Swedish cult film streaming service Cultpix, which launched in April, continues to beef up its catalogue while expanding deals with distribution partners.
Company co-founders Rickard Gramfors and Patrick von Sychowski will be attending the Lumière Festival’s International Classic Film Market (MFIC) in Lyon, France, where they will be on the lookout for new acquisitions.
“This is the first time that either of us are attending and we are already in discussions via email with other market participants,” von Sychowski said. “We are hugely impressed by the caliber of companies attending MFIC and the rights libraries that they represent and we are confidant about making several deals there.”
Cultpix has increased its offering from an initial 400 titles when it went online to some 600 films and TV shows, adding an average of five to six new titles a week, von Sychowski said.
Specializing in classic genre and vintage cult films and TV shows, Cultpix’s growing library offers slasher pics, monster movies, erotica, sword and sandal epics, horror and action from around the world.
The streamer’s latest pickups include Christopher Monger’s 1983 U.K. drama “Voicer Over,” from the British Film Institute (BFI); Ernst Hofbauer’s “What Schoolgirl’s Don’t Tell” from Austria’s Lisa Film; and Hans Hatwig’s Swedish sci-fi romp “Little Green Men from Outer Space.”

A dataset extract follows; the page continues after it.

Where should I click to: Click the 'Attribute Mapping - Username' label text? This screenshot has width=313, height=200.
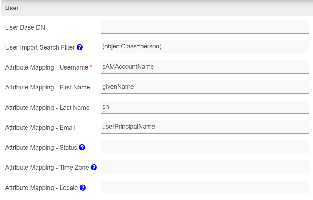pyautogui.click(x=46, y=67)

It also showcases little known films by renowned actors, such as the early works of Stellan Skarsgård (“Dune”), among them Mikael Ekman’s 1972 erotic drama “Strandhugg i somras,” known internationally under several different titles, including “Raid in the Summer” and “I-a Summer Lover” (pictured above are Skarsgård and Annie Birgit Garde).

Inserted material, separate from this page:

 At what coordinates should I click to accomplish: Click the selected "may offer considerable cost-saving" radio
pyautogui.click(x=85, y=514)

Cultpix has just expanded its deal with Seattle-based distributor Something Weird Video (SWV). The exploitation cinema specialist has launched its own branded genre section on the platform with such films as “Battle Beyond the Sun,” a 1959 Soviet sci-fi pic by Mikhail Karyukov and Aleksandr Kozyr that was bought by Roger Corman and re-edited by Francis Ford Coppola in 1962 for the U.S. market.
Other SWV titles include Erwin C. Dietrich and Richard Kanter’s 1969 frolicking spoof “The Ribald Tales of Robin Hood”; Lee Frost’s 1965 “The Defilers”; John H Auer’s 1935 horror pic “The Crime of Dr. Crespi,” starring Erich von Stroheim and Dwight Frye (“Dracula,” “Frankenstein”); James L. Wolcott’s 1958 adventure-comedy “Wild Women of Wongo”; the anonymously directed 1967 psychedelic orgy drama “Wild Hippie Party”; and Joseph F. Robertson’s 1969 “The Love Feast,” featuring an uncredited Ed Wood as an erotic photographer.
Cultpix is available globally and the platform aims to make its content free of geoblocking, but that’s not always easy.
“Currently only one TV show on Cultpix has geographical restrictions and everything else is available globally. The titles being older often helps in them being available for all territories, though even here we come up against geographical restrictions more and more in our negotiations.”
In addition to shopping for new titles in Lyon, Gramfors and von Sychowski are also representing approximately 90 films owned by Cultpix parent company Klubb Super 8. They are also representing the Nordisk Tonefilm library, which has several Swedish classics (including three Ingmar Bergman films), Swedish distributor Kungsfilm and individual filmmakers such as Hatwig.
“Most of these 150-plus titles are available for global rights,” von Sychowski said.